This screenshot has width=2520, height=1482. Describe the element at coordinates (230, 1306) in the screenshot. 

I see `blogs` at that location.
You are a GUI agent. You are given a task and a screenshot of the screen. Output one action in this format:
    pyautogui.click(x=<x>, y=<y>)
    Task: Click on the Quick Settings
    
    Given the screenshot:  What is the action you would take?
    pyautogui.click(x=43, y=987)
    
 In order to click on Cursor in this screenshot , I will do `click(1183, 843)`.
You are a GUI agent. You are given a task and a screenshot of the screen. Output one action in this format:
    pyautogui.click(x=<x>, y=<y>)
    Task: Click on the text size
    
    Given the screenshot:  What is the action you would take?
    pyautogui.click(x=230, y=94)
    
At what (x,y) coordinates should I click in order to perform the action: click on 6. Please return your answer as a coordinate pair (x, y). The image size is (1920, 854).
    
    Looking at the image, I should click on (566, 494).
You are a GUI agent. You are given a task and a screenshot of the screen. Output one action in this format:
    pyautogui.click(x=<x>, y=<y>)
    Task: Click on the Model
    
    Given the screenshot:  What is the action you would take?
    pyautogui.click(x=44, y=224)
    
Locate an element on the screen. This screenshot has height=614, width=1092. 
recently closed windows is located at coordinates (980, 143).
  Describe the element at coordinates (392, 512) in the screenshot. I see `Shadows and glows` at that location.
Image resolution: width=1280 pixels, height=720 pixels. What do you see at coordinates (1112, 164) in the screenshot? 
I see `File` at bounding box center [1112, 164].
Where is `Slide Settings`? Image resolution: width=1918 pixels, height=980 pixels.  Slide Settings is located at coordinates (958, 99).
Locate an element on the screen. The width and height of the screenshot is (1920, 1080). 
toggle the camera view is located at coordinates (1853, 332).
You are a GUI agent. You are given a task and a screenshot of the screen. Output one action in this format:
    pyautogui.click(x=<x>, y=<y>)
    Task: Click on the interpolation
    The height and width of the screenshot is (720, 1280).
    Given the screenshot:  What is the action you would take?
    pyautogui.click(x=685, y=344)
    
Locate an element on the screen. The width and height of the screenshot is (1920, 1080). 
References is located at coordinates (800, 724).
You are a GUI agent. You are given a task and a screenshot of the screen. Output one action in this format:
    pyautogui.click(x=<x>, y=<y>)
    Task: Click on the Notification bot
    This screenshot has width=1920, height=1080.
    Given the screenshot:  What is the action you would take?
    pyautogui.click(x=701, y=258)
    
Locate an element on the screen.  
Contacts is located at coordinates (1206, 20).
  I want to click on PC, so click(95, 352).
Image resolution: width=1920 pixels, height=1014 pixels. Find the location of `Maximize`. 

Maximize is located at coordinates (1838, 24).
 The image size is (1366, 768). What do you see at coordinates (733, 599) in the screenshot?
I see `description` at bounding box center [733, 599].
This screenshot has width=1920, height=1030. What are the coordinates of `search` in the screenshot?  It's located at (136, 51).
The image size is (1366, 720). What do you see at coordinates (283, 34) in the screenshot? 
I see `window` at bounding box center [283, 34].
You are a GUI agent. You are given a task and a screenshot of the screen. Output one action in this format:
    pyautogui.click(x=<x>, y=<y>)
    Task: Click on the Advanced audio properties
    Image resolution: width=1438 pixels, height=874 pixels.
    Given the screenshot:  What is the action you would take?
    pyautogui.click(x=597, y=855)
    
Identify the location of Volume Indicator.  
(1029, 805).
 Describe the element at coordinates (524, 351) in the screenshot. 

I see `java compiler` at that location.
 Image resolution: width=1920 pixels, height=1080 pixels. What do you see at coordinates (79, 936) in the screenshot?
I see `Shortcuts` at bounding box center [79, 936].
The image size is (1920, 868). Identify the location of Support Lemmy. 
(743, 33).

◇ ◇ ◇ ◇ ◇

* やること
上の行をすべて、空行を除き1行につき1つの文字列として、JSONのリストに整形してもらえますか。

* この課題の答え
[
  "This screenshot has width=2520, height=1482. Describe the element at coordinates (230, 1306) in the screenshot. ",
  "I see `blogs` at that location.",
  "You are a GUI agent. You are given a task and a screenshot of the screen. Output one action in this format:",
  "    pyautogui.click(x=<x>, y=<y>)",
  "    Task: Click on the Quick Settings",
  "    Given the screenshot:  What is the action you would take?",
  "    pyautogui.click(x=43, y=987)",
  " In order to click on Cursor in this screenshot , I will do `click(1183, 843)`.",
  "You are a GUI agent. You are given a task and a screenshot of the screen. Output one action in this format:",
  "    pyautogui.click(x=<x>, y=<y>)",
  "    Task: Click on the text size",
  "    Given the screenshot:  What is the action you would take?",
  "    pyautogui.click(x=230, y=94)",
  "At what (x,y) coordinates should I click in order to perform the action: click on 6. Please return your answer as a coordinate pair (x, y). The image size is (1920, 854).",
  "    Looking at the image, I should click on (566, 494).",
  "You are a GUI agent. You are given a task and a screenshot of the screen. Output one action in this format:",
  "    pyautogui.click(x=<x>, y=<y>)",
  "    Task: Click on the Model",
  "    Given the screenshot:  What is the action you would take?",
  "    pyautogui.click(x=44, y=224)",
  "Locate an element on the screen. This screenshot has height=614, width=1092. ",
  "recently closed windows is located at coordinates (980, 143).",
  "  Describe the element at coordinates (392, 512) in the screenshot. I see `Shadows and glows` at that location.",
  "Image resolution: width=1280 pixels, height=720 pixels. What do you see at coordinates (1112, 164) in the screenshot? ",
  "I see `File` at bounding box center [1112, 164].",
  "Where is `Slide Settings`? Image resolution: width=1918 pixels, height=980 pixels.  Slide Settings is located at coordinates (958, 99).",
  "Locate an element on the screen. The width and height of the screenshot is (1920, 1080). ",
  "toggle the camera view is located at coordinates (1853, 332).",
  "You are a GUI agent. You are given a task and a screenshot of the screen. Output one action in this format:",
  "    pyautogui.click(x=<x>, y=<y>)",
  "    Task: Click on the interpolation",
  "    The height and width of the screenshot is (720, 1280).",
  "    Given the screenshot:  What is the action you would take?",
  "    pyautogui.click(x=685, y=344)",
  "Locate an element on the screen. The width and height of the screenshot is (1920, 1080). ",
  "References is located at coordinates (800, 724).",
  "You are a GUI agent. You are given a task and a screenshot of the screen. Output one action in this format:",
  "    pyautogui.click(x=<x>, y=<y>)",
  "    Task: Click on the Notification bot",
  "    This screenshot has width=1920, height=1080.",
  "    Given the screenshot:  What is the action you would take?",
  "    pyautogui.click(x=701, y=258)",
  "Locate an element on the screen.  ",
  "Contacts is located at coordinates (1206, 20).",
  "  I want to click on PC, so click(95, 352).",
  "Image resolution: width=1920 pixels, height=1014 pixels. Find the location of `Maximize`. ",
  "Maximize is located at coordinates (1838, 24).",
  " The image size is (1366, 768). What do you see at coordinates (733, 599) in the screenshot?",
  "I see `description` at bounding box center [733, 599].",
  "This screenshot has width=1920, height=1030. What are the coordinates of `search` in the screenshot?  It's located at (136, 51).",
  "The image size is (1366, 720). What do you see at coordinates (283, 34) in the screenshot? ",
  "I see `window` at bounding box center [283, 34].",
  "You are a GUI agent. You are given a task and a screenshot of the screen. Output one action in this format:",
  "    pyautogui.click(x=<x>, y=<y>)",
  "    Task: Click on the Advanced audio properties",
  "    Image resolution: width=1438 pixels, height=874 pixels.",
  "    Given the screenshot:  What is the action you would take?",
  "    pyautogui.click(x=597, y=855)",
  "Identify the location of Volume Indicator.  ",
  "(1029, 805).",
  " Describe the element at coordinates (524, 351) in the screenshot. ",
  "I see `java compiler` at that location.",
  " Image resolution: width=1920 pixels, height=1080 pixels. What do you see at coordinates (79, 936) in the screenshot?",
  "I see `Shortcuts` at bounding box center [79, 936].",
  "The image size is (1920, 868). Identify the location of Support Lemmy. ",
  "(743, 33)."
]